NASA’s Orbital Flight Handbook, published in 1963, is a treasure trove of technical information, including a section comparing the strengths and weaknesses of several numerical methods for solving differential equations.

The winner was a predictor-corrector scheme known as Gauss-Jackson, a method I have not heard of outside of orbital mechanics, but one apparently particularly well suited to NASA’s needs.

The Gauss-Jackson second-sum method is strongly recommended for use in either Encke or Cowell [approaches to orbit modeling]. For comparable accuracy, it will allow step-sizes larger by factors of four or more than any of the forth order methods. … As compared with unsummed methods of comparable accuracy, the Gauss-Jackson method has the very important advantage that roundoff error growth is inhibited. … The Gauss-Jackson method is particularly suitable on orbits where infrequent changes in the step-size are necessary.

Here is a table summarizing the characteristics of each of the solvers.

Notice that Gauss-Jackson is the only method whose roundoff error accumulation is described as “excellent.”

A paper from 2004 [1] implies that the Gauss-Jackson method was still in use at NASA at the time of writing.

The Gauss-Jackson multi-step predictor-corrector method is widely used in numerical integration problems for astrodynamics and dynamical astronomy.
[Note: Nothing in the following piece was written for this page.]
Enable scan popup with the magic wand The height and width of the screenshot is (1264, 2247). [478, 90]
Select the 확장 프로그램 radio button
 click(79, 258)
The U.S. space surveillance centers have used an eighth-order Gauss-Jackson algorithm since the 1960s.

I could imagine a young hotshot explaining to NASA why they should use some other ODE solver, only to be told that the agency had already evaluated the alternatives half a century ago, and that the competitors didn’t have the same long-term accuracy.

More math and space posts

[1] Matthew M. Berry and Liam M. Healy. Implementation of the Gauss-Jackson Integration for Orbit Propagation. The Journal of the Astronautical Sciences, Vol 52, No 3, July-September 2004, pp. 311–357.

One thought on “NASA’s favorite ODE solver

  1. SteveBrooklineMA

    I got a related laugh watching the movie “Hidden Figures.” One of the NASA ladies saves the day by pulling out a reference book and looking up something she vaguely remembers learning about. It turns out to be Euler’s Method!